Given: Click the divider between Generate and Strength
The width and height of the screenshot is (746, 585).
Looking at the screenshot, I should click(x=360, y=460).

==

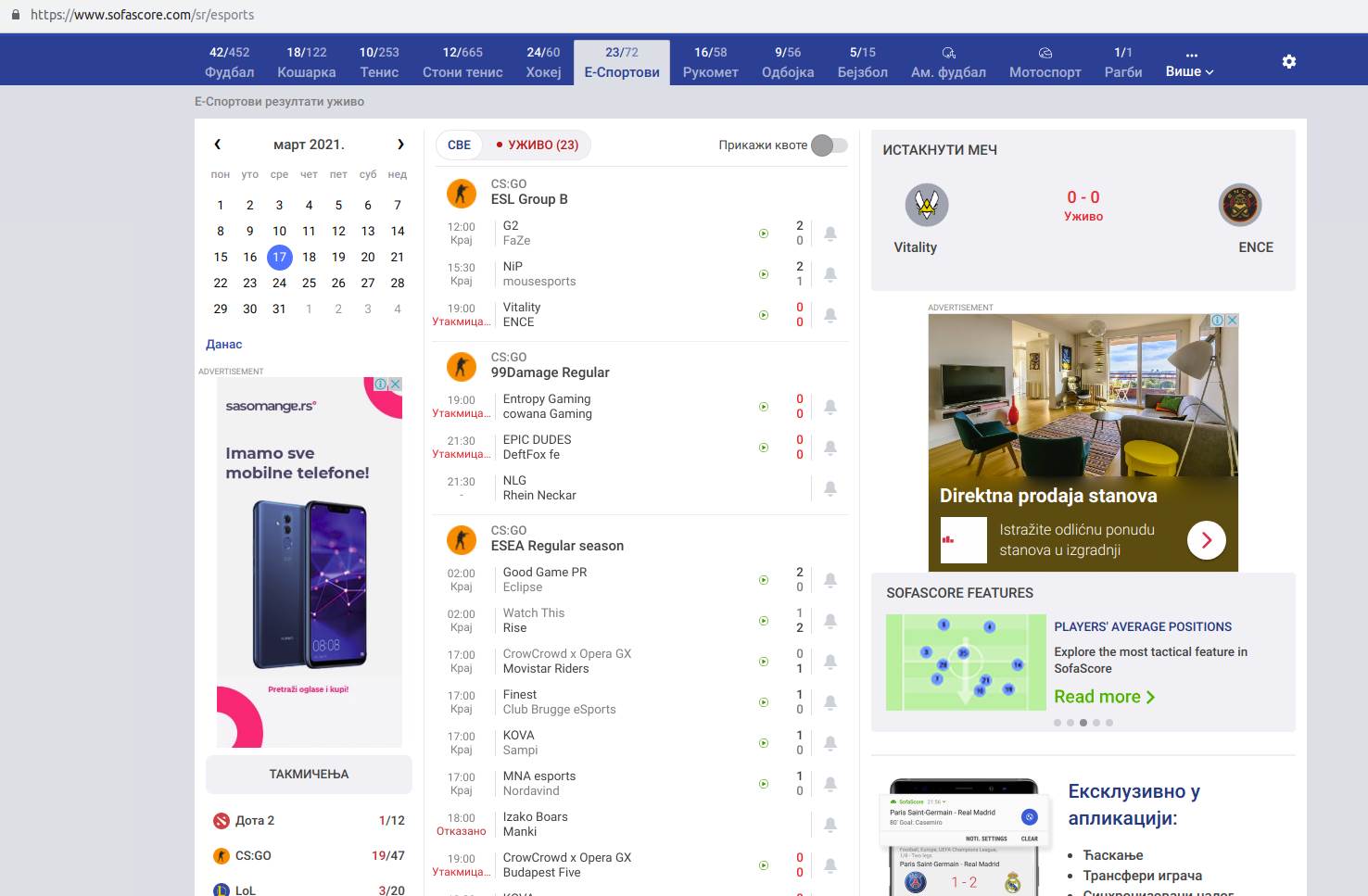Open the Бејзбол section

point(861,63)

What the task requires — Repeat everything in the records above from the line containing "Given: Click the" down to the line containing "Looking at the", both of those lines included.

Output for this exercise —
Given: Click the divider between Generate and Strength
The width and height of the screenshot is (746, 585).
Looking at the screenshot, I should click(x=360, y=460).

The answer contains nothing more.